YOUR GOAL >> Print the stretch of the listing from the line that contains "Task: Click the Keycloak hexagon logo icon" through the end of the listing, both ends included, with every line kept the same. Leave the pictures out.

DATA SHOWN >>
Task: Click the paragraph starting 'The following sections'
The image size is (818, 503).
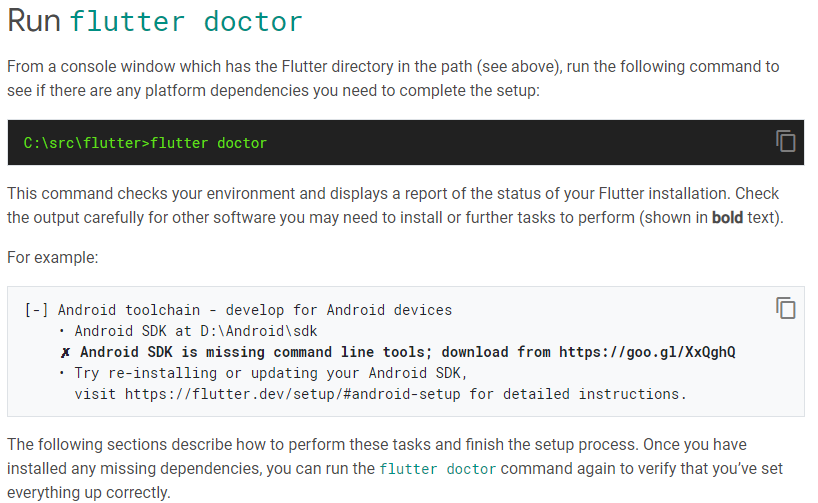Action: click(395, 469)
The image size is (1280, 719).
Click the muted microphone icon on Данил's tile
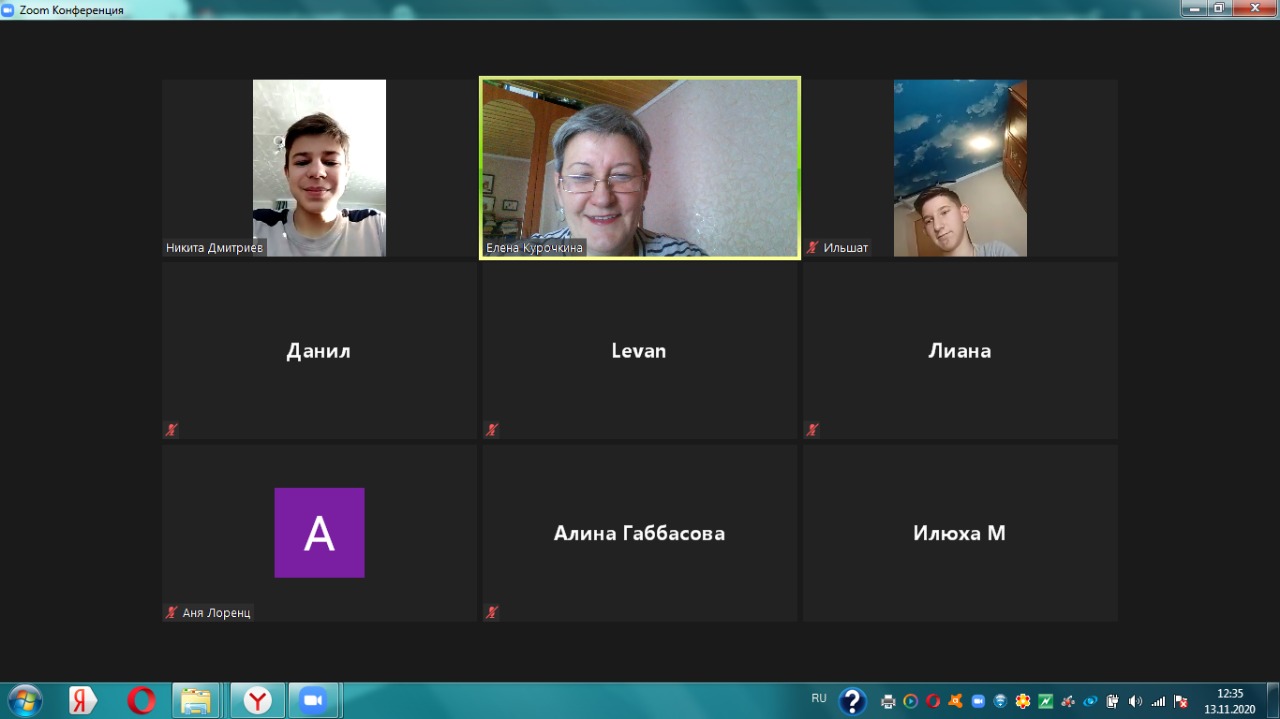click(x=172, y=430)

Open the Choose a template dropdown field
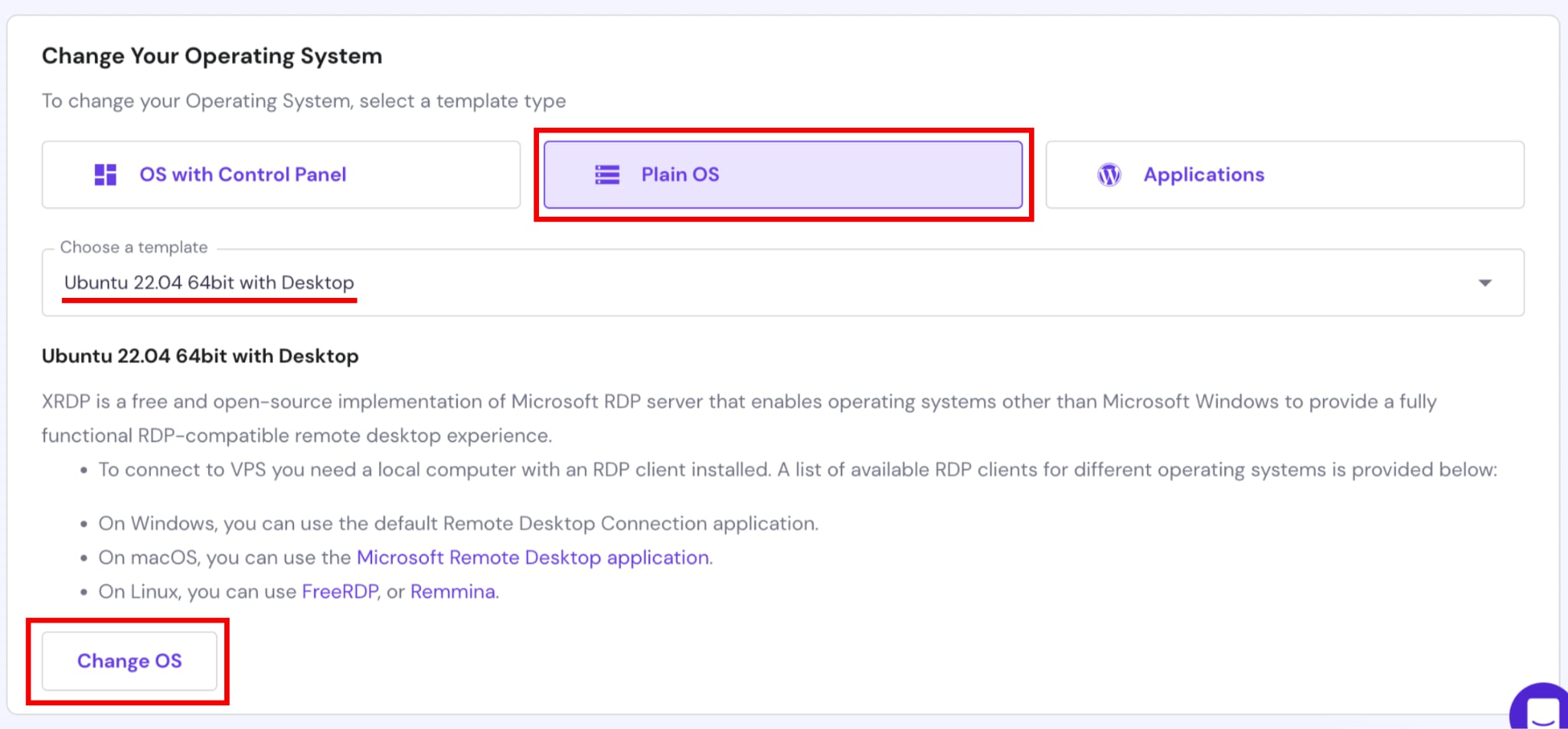(x=781, y=283)
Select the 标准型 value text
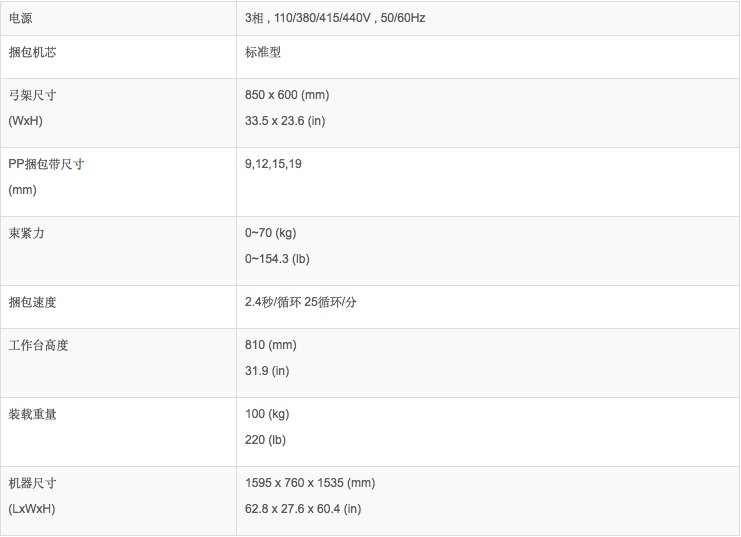 click(x=263, y=52)
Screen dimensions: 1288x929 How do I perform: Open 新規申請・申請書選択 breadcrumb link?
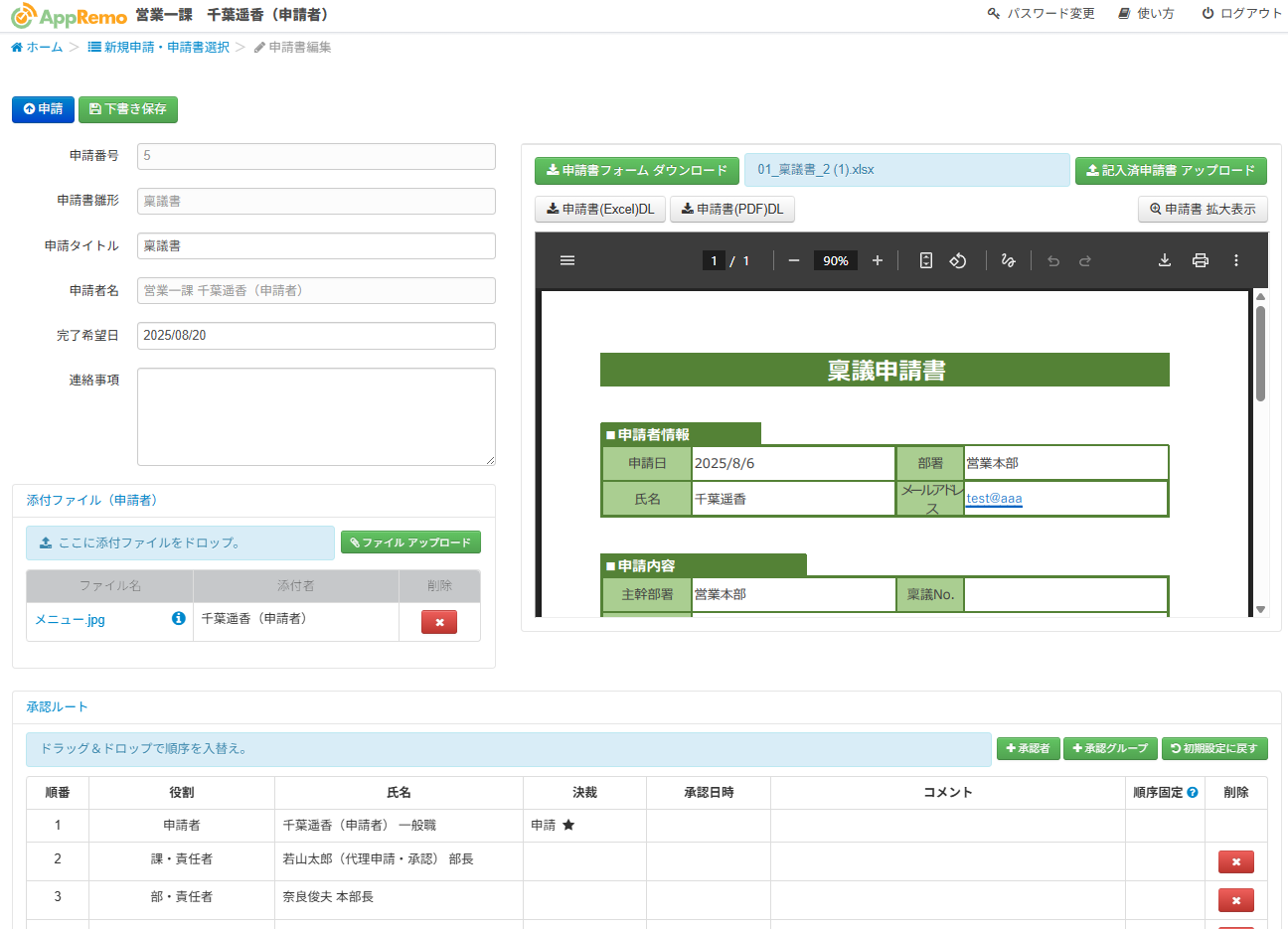pos(159,47)
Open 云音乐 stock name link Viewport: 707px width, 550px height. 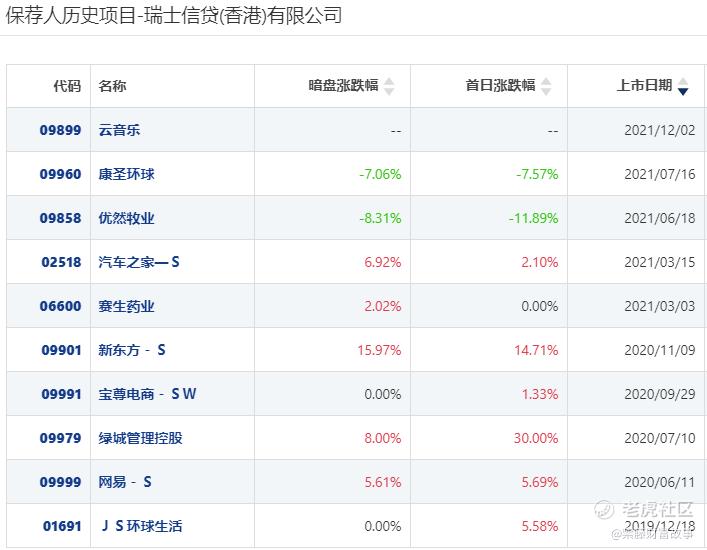coord(120,130)
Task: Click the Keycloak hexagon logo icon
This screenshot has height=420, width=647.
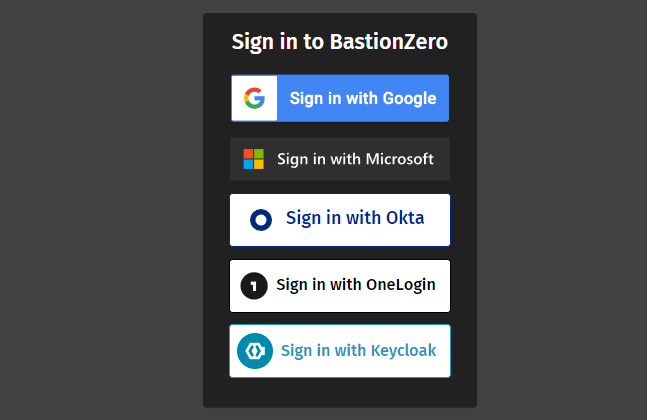Action: click(255, 351)
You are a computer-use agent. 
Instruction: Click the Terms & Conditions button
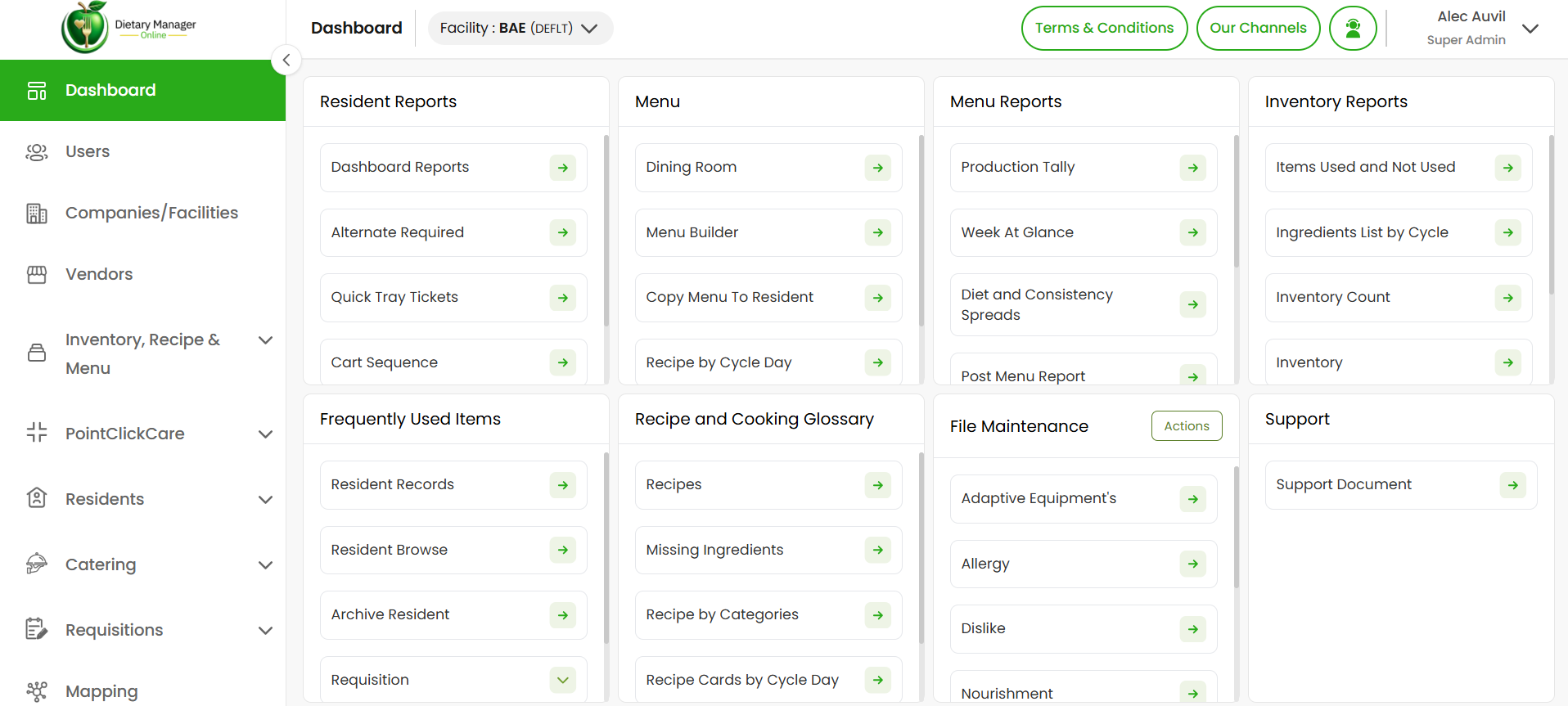1104,29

TASK OUTPUT >>
Task: Click the Keycloak hexagon logo icon
This screenshot has height=420, width=647.
Action: click(255, 351)
You are a computer-use agent. 
Instruction: Click the Terms & Conditions button
1104,29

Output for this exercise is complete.